■ Work instruction
Leaving all pictures aside, write out the records below precisely as given.

■ Records for this exercise
[Start of section]
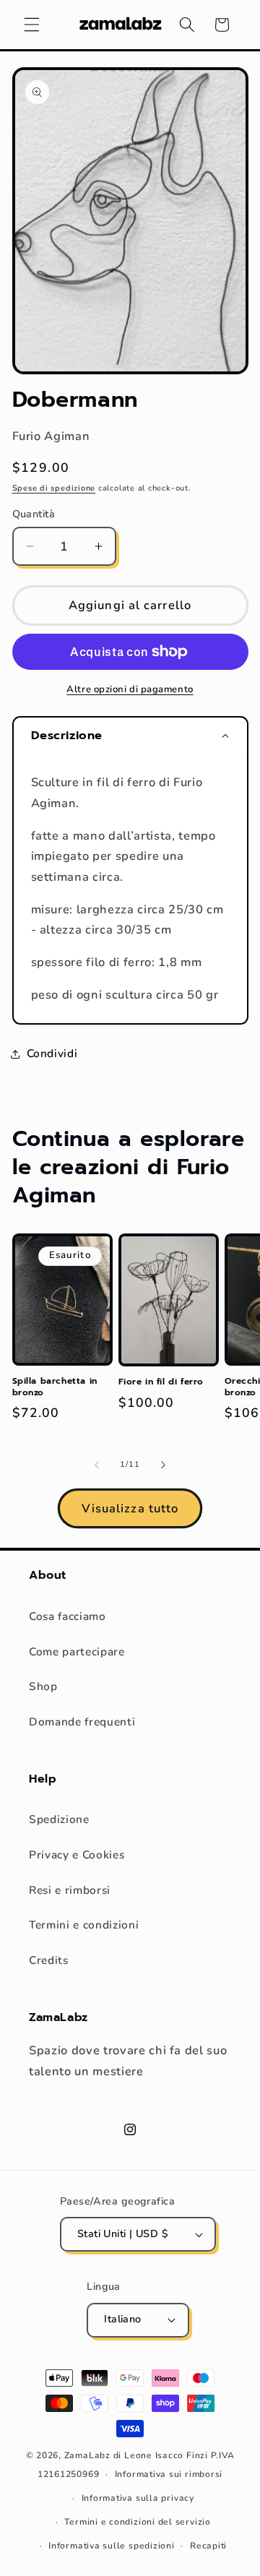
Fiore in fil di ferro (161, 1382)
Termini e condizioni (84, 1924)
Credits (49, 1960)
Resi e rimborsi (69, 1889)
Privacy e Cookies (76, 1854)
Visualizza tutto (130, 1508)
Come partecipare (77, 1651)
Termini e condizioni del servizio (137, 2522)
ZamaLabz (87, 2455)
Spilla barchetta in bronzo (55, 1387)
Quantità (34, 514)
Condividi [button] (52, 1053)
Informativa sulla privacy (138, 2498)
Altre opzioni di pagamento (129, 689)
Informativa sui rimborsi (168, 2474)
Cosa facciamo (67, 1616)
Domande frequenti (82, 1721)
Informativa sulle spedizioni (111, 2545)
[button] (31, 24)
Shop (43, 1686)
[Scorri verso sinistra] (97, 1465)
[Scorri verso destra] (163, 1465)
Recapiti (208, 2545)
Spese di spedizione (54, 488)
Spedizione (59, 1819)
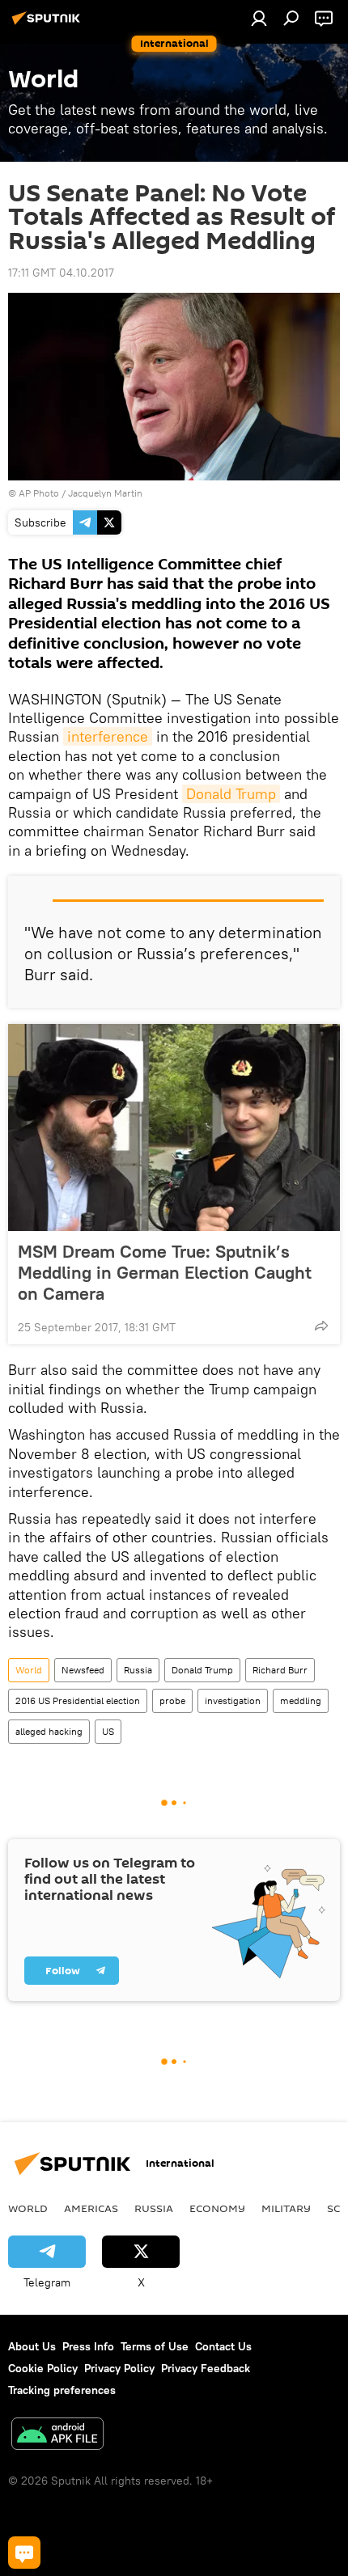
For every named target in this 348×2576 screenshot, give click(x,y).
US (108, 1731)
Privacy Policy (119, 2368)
[End of section]
■ Solution to the problem
Fiore in fil di ferro (161, 1382)
Termini e condizioni (84, 1924)
Credits (49, 1960)
Resi e rimborsi (69, 1889)
Privacy e Cookies (76, 1854)
Visualizza tutto (130, 1508)
Come partecipare (77, 1651)
Termini e condizioni del servizio (137, 2522)
ZamaLabz (87, 2455)
Spilla barchetta in bronzo (55, 1387)
Quantità (34, 514)
Condividi [button] (52, 1053)
Informativa sulla privacy (138, 2498)
Altre opzioni di pagamento (129, 689)
Informativa sui rimborsi (168, 2474)
Cosa facciamo (67, 1616)
Domande frequenti (82, 1721)
Informativa sulle spedizioni (111, 2545)
[button] (31, 24)
Shop (43, 1686)
[Scorri verso sinistra] (97, 1465)
[Scorri verso destra] (163, 1465)
Recapiti (208, 2545)
Spese di spedizione (54, 488)
Spedizione (59, 1819)
For every named target in this 348×2576 screenshot, give click(x,y).
US (108, 1731)
Privacy Policy (119, 2368)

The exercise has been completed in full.